Merit Cravan refused to fulfill her obligation to marry a prince, leading to a fairy godling's curse. She will be forced to live as a beast forever, unless she agrees to marry a man of her mother's choosing before her eighteenth birthday.

Tevin Dumont has always been a pawn in his family's cons. The prettiest boy in a big family, his job is to tempt naïve rich girls to abandon their engagements, unless their parents agree to pay him off. But after his mother runs afoul of the beast, she decides to trade Tevin for her own freedom.

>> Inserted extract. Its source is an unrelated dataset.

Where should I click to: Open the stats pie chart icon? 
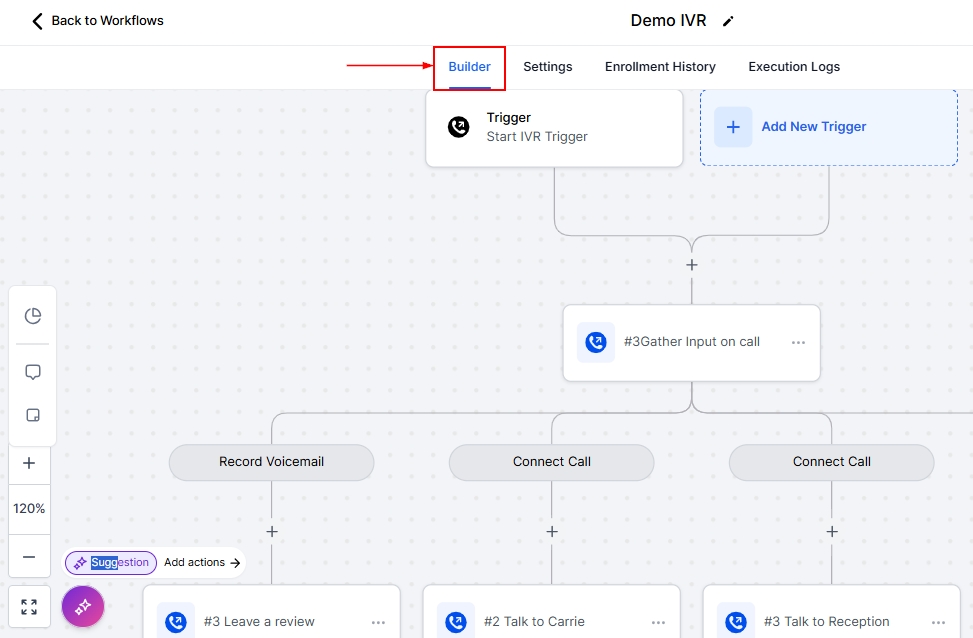coord(33,316)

Now, Tevin and Merit have agreed that he can pay off his mother's debt by using his con-artist skills to help Merit find the best match . . . but what if the best match is Tevin himself?

Handsome and the Beast

When I was little, one of my favorite Disney movies was Beauty and the Beast…probably because Belle had brown hair and was obsessed with the written word, just like me. In later years, the idea that true love has the power to restore and renew made the tale relevant all over again (ignoring the theories that Belle actually suffered from Stockholm Syndrome, of course). So, imagine my delight in reading Curses, in which the Beast is a stubborn, well educated female, after my own heart…and in which the Beauty is a charming, handsome young man from the wrong side of the tracks, who has every reason to take advantage of the Beast, but doesn’t. If I had to describe Curses in one word, it would be fun; it’s a true lark of a journey from start to finish, full of witty banter, astute observations about human nature, and creative updates to old fairy tale mores.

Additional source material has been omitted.